[Excerpts from a dataset]
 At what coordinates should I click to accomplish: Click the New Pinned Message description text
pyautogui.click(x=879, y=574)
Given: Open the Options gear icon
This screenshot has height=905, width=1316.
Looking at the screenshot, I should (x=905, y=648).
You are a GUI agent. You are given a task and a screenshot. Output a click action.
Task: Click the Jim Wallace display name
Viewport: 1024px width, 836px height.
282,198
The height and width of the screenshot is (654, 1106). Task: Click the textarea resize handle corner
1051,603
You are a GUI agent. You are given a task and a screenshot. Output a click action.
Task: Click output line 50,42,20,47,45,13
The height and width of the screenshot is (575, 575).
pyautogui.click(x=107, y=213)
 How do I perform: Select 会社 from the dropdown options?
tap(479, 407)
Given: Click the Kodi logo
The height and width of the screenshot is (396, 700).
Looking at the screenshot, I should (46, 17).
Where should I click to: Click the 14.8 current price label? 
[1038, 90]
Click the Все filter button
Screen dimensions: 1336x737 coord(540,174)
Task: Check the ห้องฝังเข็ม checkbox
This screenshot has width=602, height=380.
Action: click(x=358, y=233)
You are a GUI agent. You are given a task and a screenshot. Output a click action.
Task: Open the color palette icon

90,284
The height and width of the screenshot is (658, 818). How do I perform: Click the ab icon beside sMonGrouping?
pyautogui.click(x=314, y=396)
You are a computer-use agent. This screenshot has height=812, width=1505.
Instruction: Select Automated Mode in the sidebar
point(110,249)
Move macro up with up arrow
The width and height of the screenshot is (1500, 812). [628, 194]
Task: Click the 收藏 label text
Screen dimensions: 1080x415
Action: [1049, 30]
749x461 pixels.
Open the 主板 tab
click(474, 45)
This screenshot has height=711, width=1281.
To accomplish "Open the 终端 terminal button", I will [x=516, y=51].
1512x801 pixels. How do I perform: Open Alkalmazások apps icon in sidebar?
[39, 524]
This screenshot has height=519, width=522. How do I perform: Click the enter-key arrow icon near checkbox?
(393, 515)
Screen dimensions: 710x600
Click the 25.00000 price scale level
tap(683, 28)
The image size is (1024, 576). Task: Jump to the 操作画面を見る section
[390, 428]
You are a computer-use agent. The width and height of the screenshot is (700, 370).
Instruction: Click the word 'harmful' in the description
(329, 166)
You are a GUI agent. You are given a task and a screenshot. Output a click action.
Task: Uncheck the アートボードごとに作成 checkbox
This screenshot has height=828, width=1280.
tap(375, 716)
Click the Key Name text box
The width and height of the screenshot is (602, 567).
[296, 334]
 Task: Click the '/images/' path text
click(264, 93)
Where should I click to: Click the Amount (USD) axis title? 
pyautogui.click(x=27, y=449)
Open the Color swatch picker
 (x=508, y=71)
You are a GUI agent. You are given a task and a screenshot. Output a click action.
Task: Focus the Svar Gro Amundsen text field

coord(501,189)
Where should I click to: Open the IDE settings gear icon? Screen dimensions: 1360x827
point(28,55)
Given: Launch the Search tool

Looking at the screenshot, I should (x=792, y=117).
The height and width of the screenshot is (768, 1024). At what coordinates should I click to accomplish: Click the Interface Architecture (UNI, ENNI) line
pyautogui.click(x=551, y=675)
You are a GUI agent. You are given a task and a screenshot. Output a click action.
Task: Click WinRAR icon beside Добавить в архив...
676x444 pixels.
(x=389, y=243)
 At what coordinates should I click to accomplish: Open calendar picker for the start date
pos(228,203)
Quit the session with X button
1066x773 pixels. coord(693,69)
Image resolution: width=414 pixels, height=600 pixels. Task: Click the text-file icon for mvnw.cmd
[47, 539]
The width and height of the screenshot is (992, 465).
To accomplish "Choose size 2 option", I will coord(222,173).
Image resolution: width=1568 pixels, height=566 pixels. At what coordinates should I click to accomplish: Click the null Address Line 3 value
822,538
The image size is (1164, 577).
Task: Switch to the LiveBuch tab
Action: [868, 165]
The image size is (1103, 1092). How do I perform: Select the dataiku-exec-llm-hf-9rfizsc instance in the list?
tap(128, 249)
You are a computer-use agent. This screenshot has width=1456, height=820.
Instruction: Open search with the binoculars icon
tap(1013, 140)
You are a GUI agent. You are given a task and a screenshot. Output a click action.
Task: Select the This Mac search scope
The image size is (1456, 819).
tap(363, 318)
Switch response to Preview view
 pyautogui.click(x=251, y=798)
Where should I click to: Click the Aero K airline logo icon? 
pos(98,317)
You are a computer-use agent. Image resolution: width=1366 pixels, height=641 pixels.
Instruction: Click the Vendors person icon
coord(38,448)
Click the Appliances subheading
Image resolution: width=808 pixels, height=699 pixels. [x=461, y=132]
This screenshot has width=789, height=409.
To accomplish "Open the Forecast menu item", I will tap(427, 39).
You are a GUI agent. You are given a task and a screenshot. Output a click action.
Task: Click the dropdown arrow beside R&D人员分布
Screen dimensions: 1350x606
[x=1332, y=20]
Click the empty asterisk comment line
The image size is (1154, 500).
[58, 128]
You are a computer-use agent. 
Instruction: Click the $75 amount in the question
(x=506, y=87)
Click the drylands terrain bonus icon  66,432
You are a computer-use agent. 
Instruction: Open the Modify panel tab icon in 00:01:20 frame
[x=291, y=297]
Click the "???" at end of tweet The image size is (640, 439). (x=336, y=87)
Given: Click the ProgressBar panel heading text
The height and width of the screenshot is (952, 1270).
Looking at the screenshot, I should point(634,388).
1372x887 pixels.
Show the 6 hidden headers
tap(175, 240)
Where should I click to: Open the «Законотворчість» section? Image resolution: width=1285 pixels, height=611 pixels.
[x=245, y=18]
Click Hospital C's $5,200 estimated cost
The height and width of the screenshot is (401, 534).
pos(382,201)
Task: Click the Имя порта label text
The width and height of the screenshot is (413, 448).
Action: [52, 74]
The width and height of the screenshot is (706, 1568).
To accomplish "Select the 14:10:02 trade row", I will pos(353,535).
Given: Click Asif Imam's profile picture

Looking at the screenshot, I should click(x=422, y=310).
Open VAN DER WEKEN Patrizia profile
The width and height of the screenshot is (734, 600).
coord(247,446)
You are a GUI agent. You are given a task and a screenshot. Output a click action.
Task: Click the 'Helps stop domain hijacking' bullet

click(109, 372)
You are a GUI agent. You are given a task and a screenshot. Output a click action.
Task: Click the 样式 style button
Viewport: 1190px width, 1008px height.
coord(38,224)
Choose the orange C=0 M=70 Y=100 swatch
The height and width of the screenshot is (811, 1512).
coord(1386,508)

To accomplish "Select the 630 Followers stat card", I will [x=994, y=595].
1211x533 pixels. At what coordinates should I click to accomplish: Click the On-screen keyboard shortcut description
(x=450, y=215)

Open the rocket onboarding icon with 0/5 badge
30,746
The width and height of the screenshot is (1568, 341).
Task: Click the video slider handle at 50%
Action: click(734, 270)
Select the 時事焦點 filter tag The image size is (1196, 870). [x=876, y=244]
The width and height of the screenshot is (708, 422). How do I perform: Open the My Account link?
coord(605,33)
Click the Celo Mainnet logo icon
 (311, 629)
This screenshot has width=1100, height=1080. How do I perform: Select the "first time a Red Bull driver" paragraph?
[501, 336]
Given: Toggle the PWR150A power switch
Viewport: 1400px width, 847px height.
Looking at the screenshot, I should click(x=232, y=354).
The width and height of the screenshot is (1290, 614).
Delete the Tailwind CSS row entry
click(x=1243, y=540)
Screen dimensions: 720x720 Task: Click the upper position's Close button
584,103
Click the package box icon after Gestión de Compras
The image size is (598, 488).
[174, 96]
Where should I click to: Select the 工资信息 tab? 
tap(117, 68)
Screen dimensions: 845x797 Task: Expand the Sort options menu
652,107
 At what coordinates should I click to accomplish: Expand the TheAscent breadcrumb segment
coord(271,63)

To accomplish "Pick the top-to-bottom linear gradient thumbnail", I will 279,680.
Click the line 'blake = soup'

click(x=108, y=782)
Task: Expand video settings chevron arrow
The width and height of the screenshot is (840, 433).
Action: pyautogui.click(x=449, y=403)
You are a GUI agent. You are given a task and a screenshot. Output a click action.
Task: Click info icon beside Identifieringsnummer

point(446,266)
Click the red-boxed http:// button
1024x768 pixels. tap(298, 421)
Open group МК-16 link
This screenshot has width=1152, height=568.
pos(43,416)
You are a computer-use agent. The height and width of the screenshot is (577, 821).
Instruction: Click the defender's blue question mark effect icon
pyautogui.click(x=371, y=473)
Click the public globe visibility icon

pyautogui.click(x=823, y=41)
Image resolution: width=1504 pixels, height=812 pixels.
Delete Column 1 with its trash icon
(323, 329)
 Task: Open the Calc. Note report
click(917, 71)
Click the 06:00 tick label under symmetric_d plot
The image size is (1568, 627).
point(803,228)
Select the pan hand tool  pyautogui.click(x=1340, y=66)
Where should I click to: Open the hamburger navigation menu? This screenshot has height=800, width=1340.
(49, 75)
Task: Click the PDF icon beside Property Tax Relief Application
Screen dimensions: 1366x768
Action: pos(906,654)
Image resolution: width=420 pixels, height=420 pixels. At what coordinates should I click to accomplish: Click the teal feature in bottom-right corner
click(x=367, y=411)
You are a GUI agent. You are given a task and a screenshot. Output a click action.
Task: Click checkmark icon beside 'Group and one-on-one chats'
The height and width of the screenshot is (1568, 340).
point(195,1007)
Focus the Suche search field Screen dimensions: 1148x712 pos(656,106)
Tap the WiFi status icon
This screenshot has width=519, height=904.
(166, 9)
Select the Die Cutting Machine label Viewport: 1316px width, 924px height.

◆ **WORK INSTRUCTION**
For the lines above, output exactly those from the line containing "1372x887 pixels." through the line containing "Open VAN DER WEKEN Patrizia profile", and skip the others.

◆ **SOLUTION**
1372x887 pixels.
Show the 6 hidden headers
tap(175, 240)
Where should I click to: Open the «Законотворчість» section? Image resolution: width=1285 pixels, height=611 pixels.
[x=245, y=18]
Click Hospital C's $5,200 estimated cost
The height and width of the screenshot is (401, 534).
pos(382,201)
Task: Click the Имя порта label text
The width and height of the screenshot is (413, 448).
Action: [52, 74]
The width and height of the screenshot is (706, 1568).
To accomplish "Select the 14:10:02 trade row", I will pos(353,535).
Given: Click Asif Imam's profile picture

Looking at the screenshot, I should click(x=422, y=310).
Open VAN DER WEKEN Patrizia profile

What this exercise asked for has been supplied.